Nie przesadzam ani trochę. Krzyczał "kup mnie" :)
Połowę zjedliśmy stojąc w kuchni przy desce. Ja, mąż i syn. Córka łososia nie lubi. Drugą połowę przeznaczyliśmy na obiad.
Wiedzieliśmy jednak, że tak dobrej ryby, tak smacznej, nie można po prostu wmieszać do sosu i ukryć.
Nie mogliśmy mu tego zrobić. Musiał być wyeksponowany.
Co idealnie podkreśli smak wędzonego łososia?
Sos serowy, pieprz cytrynowy, świeży koperek i sok z limonki.
Jak to dla Was piszę, od razu robię się głodna.
Kochani znajdźcie takiego łososia w swojej okolicy i zróbcie ten przepis.
Polecam ;)
Kaloryczność:
Porcja dla jednej osoby ma ok. 500 kcal
Składniki na obiad dla 2 osób:
- 100 gramów łososia wędzonego na zimno
- płaska łyżeczka klarowanego masła
- mały ząbek czosnku
- 125 gramów serka typu Philadelphia
- duża garść szpinaku
- jedna młoda marchewka
- 150 ml bulionu jarzynowego
- 120 gramów suchego makaronu
- pieprz cytrynowy
- świeży koperek
- sok z limonki
Sposób przygotowania:
- Marchew ścieramy na tagliatelle przy pomocy obieraczki do warzyw. Łososia kroimy w paski.
- Na maśle przesmażamy szpinak z czosnkiem aż straci objętość. Odkładamy na bok. Na tę samą patelnię wrzucamy tagliatelle z marchewki. Podlewamy bulionem. Przykrywamy pokrywką. Dusimy aż marchew zmięknie.
- Do marchewki dodajemy serek. Mieszamy do uzyskania gładkiej, jednolitej konsystencji.
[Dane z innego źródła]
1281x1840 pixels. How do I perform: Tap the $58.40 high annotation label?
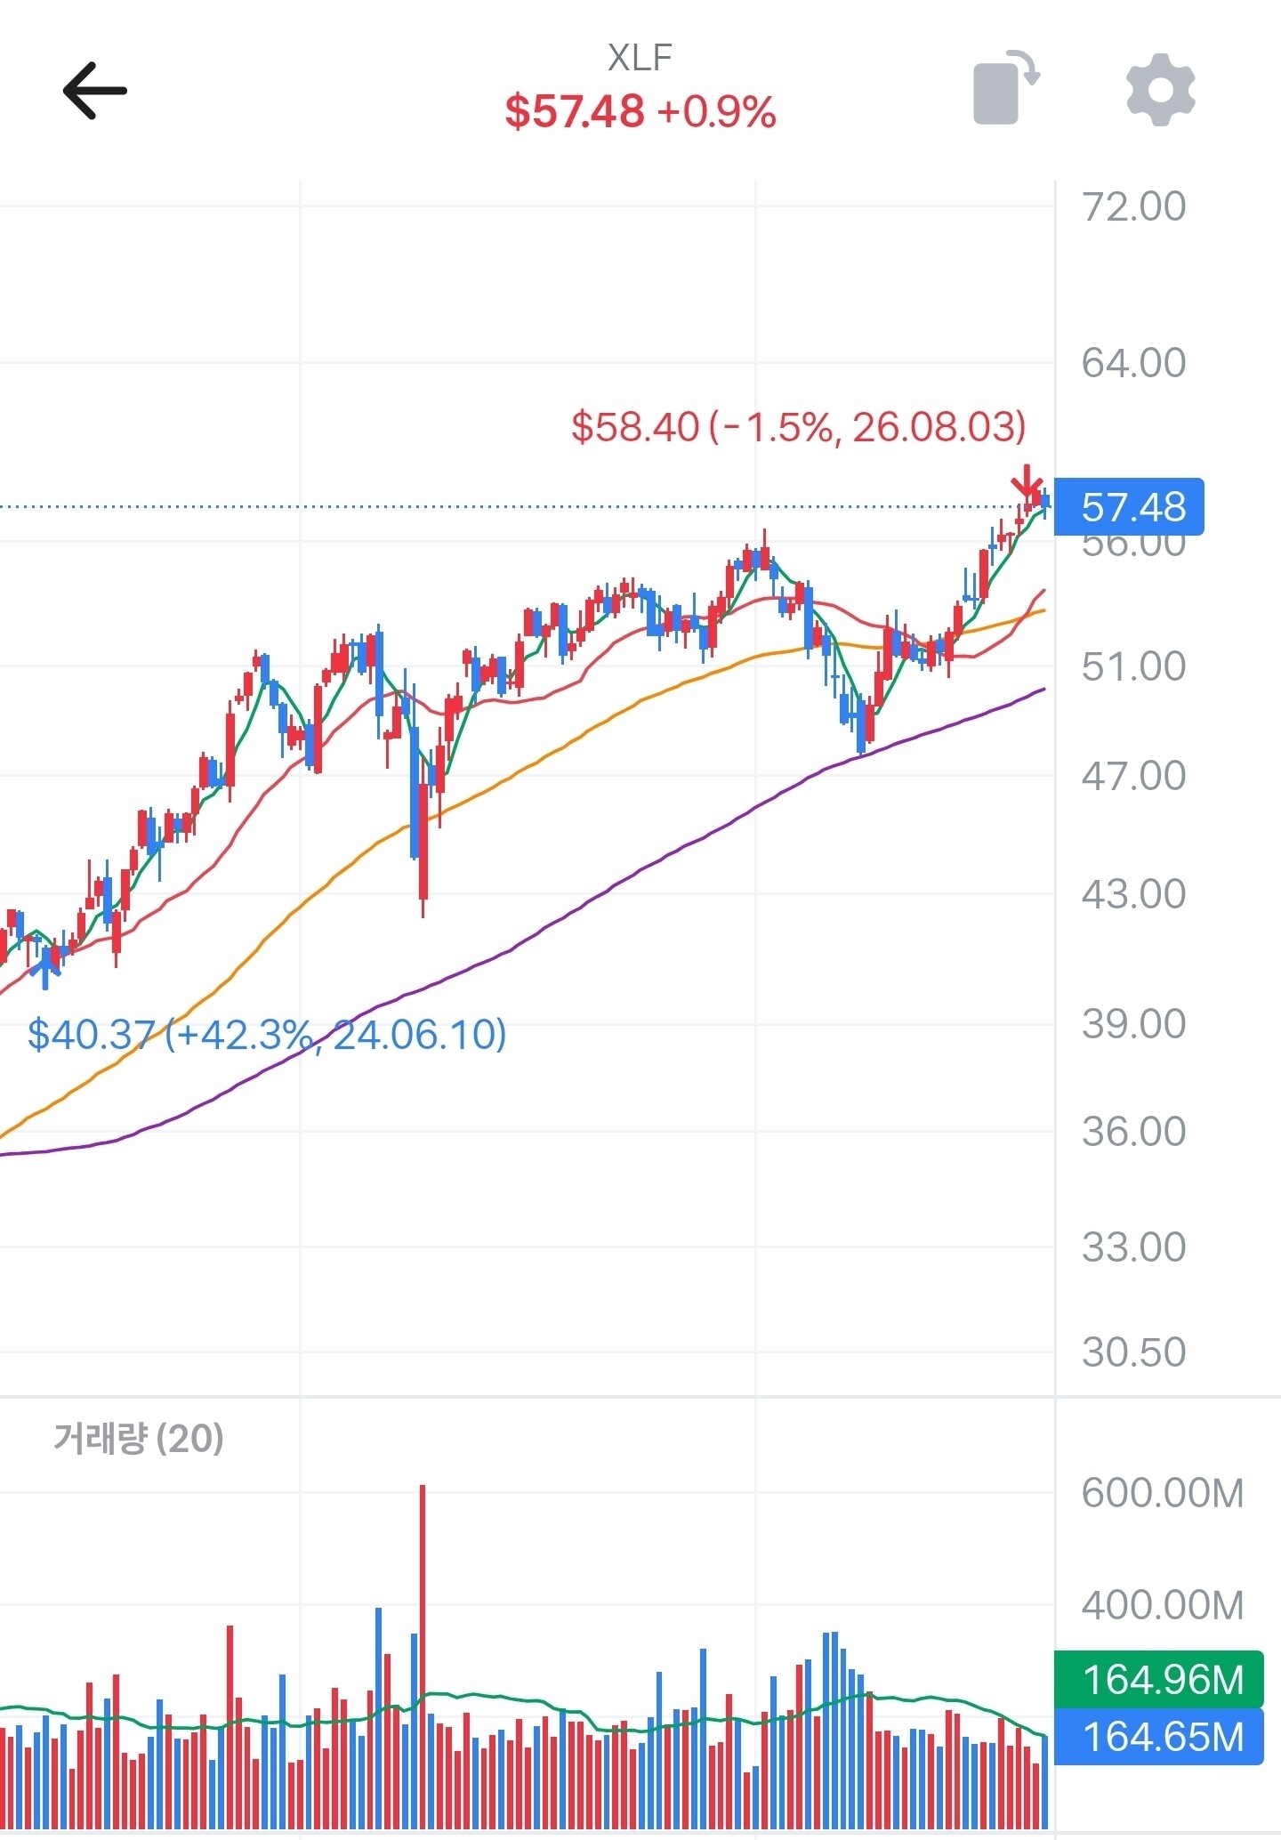pos(798,427)
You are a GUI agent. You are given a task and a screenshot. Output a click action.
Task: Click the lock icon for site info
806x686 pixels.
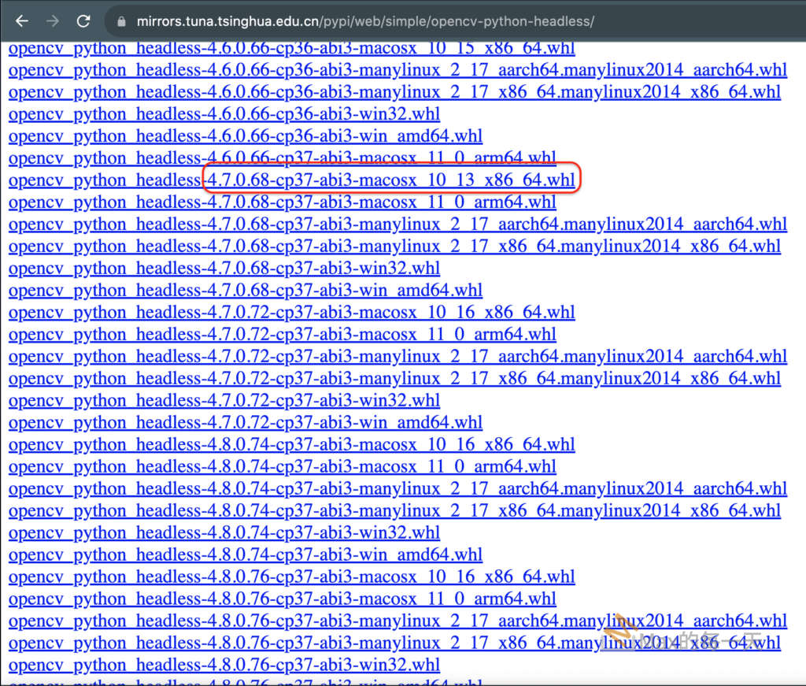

Jeśli masa jest za gęsta, dolewamy bulionu. Dodajemy szpinak z czosnkiem, mieszamy. Doprawiamy solą i pieprzem cytrynowym. Na koniec posypujemy świeżym koperkiem.
- Makaron gotujemy al dente. Mieszamy z sosem. Wierzch obkładamy kawałkami łososia. Całe danie skrapiamy sokiem z limonki.